How to perform data normalization using scikit-learn?
Published on Aug. 22, 2023, 12:18 p.m.
To perform data normalization using scikit-learn, you can use the MinMaxScaler
or the StandardScaler
classes.
- Min-Max Normalization: This method scales the data to a fixed range of [0, 1]. Each feature is transformed to lie between the minimum and maximum values of the feature. Scikit-learn provides the
MinMaxScaler
class for this purpose. Here’s an example:
from sklearn.preprocessing import MinMaxScaler
import numpy as np
# create sample data
data = np.array([[10, 2], [5, 3], [8, 7], [2, 9]])
# perform min-max normalization
scaler = MinMaxScaler()
normalized_data = scaler.fit_transform(data)
print(normalized_data)
In this example, we are using MinMaxScaler
to normalize the data. The fit_transform()
method fits the scaler on the data and applies normalization.
- Z-Score or Standardization: This method scales the data to have a mean of 0 and a standard deviation of 1. Each feature is transformed to have zero mean and unit variance. Scikit-learn provides the
StandardScaler
class for this purpose. Here’s an example:
from sklearn.preprocessing import StandardScaler
import numpy as np
# create sample data
data = np.array([[10, 2], [5, 3], [8, 7], [2, 9]])

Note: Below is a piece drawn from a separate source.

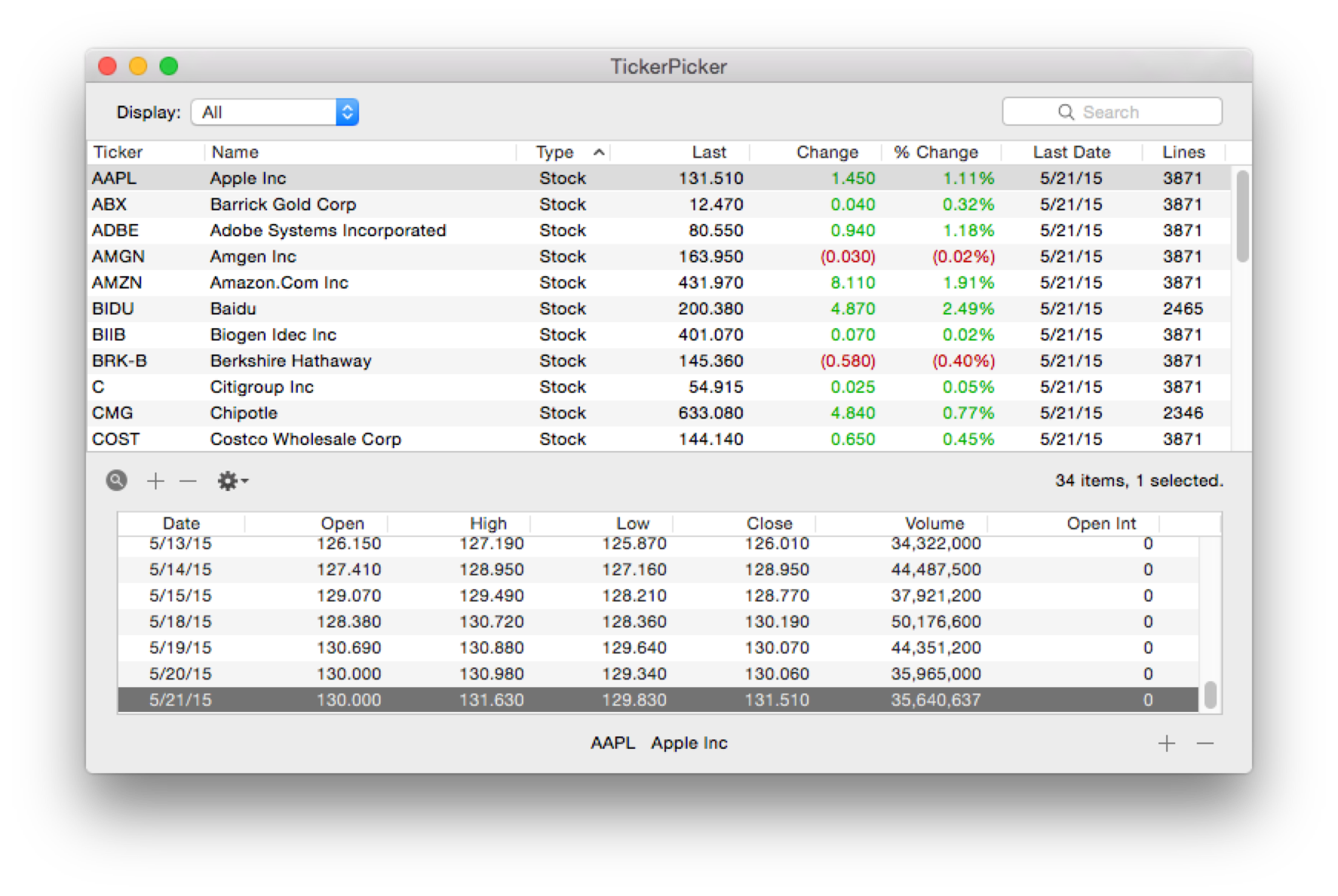Viewport: 1338px width, 896px height.
Task: Click the up-down arrows on the Display popup
Action: (x=346, y=111)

# perform Z-score normalization
scaler = StandardScaler()
normalized_data = scaler.fit_transform(data)
print(normalized_data)
In this example, we are using StandardScaler
to normalize the data. The fit_transform()
method fits the scaler on the data and applies normalization.
By using these techniques, you can perform data normalization in scikit-learn and prepare it for use in machine learning models.